Faith and Belief...some differences

Faith is a firm belief in something for which there is no proof. Typically when we talk about faith we are referring to religious faith, i.e., a belief in the existence of God and/or certain attributes about God. (There are some who would claim to have proof, or at least evidence, of God’s existence, but let’s not quibble here; there are plenty of people who have faith in God’s existence without having seen that proof or evidence, and it’s that kind of faith that I’m talking about in this post.)

In contrast, belief (as I am defining it for purposes of this post) is a conviction of the truth of some statement or the reality of some being or phenomenonespecially when based on examination of evidence . Thus, belief is an opinion held as the end result of critical thinking.

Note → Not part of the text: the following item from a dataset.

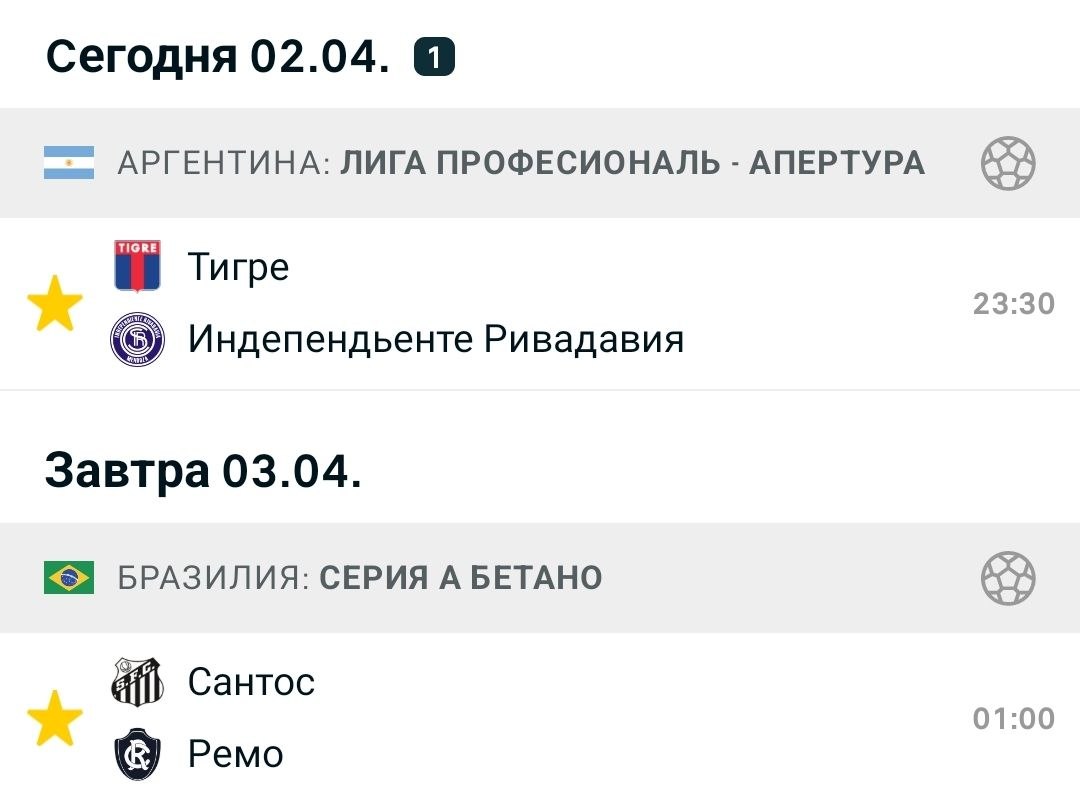Tap the 23:30 kickoff time
1080x803 pixels.
click(x=1013, y=304)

There is nothing wrong with having faith, as long as you recognize it for what it is: a belief that is unsupported by any proof. And there is certainly nothing wrong with having belief that is based on sound critical thinking applied to evaluating the evidence.

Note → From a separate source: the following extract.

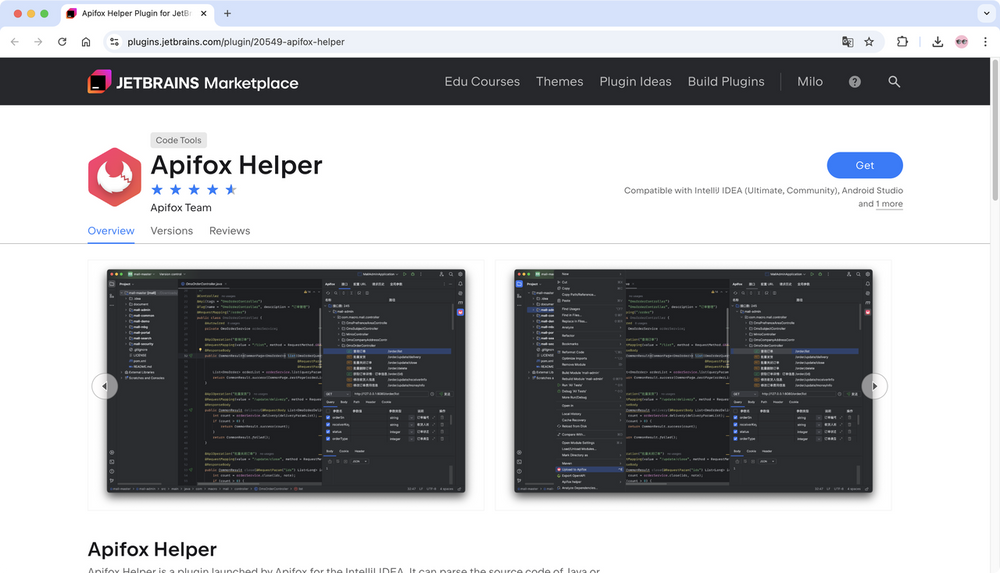
Task: Open browser downloads icon
Action: tap(937, 42)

However, when people confound their faith and their beliefs, problems often arise. Faith and belief usually don’t mix very well.

Here’s why.

In order to effectively apply critical thinking and the scientific method, you must adopt the habits of a good critical thinker: intellectual humility (an awareness of and willingness to admit to the prejudice of one’s viewpoint and the limits of one’s knowledge and abilities), intellectual courage (a willingness to challenge one’s own beliefs), intellectual empathy (ability and willingness to examine issues from others’ viewpoints in an open-minded manner), fair-mindedness (treating all viewpoints equally without regard for one’s own feelings or vested interests), and so on.

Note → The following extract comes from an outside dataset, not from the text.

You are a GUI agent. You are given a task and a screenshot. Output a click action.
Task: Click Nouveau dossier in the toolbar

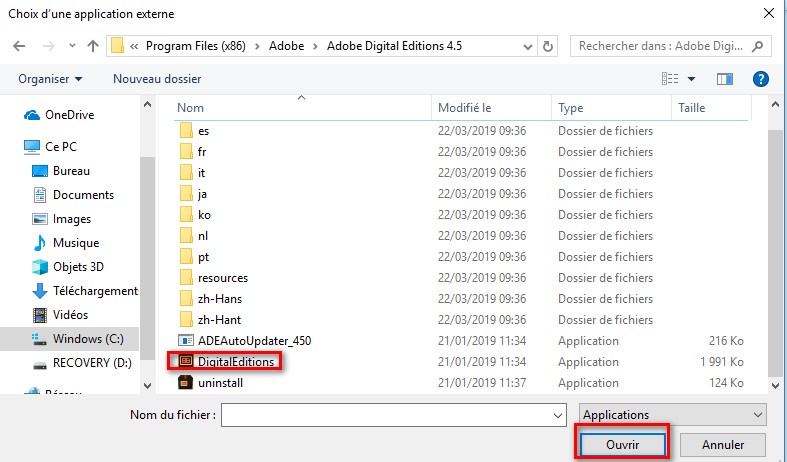point(157,78)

But if you use a faith-based belief as the basis for subsequent critical thinking and the scientific method, then ultimately your whole line of reasoning — no matter how logically well-formed and evidence-based it may be — is fundamentally flawed from a critical thinking standpoint, because it rests on a root assertion for which there is no evidence. And worse still: if you are unwilling to yield on your faith-based assumption regardless of evidence to the contrary, then you’ve thrown quite a lot of critical thinking — intellectual humility, intellectual courage, fair-mindedness, and so on — right out the window.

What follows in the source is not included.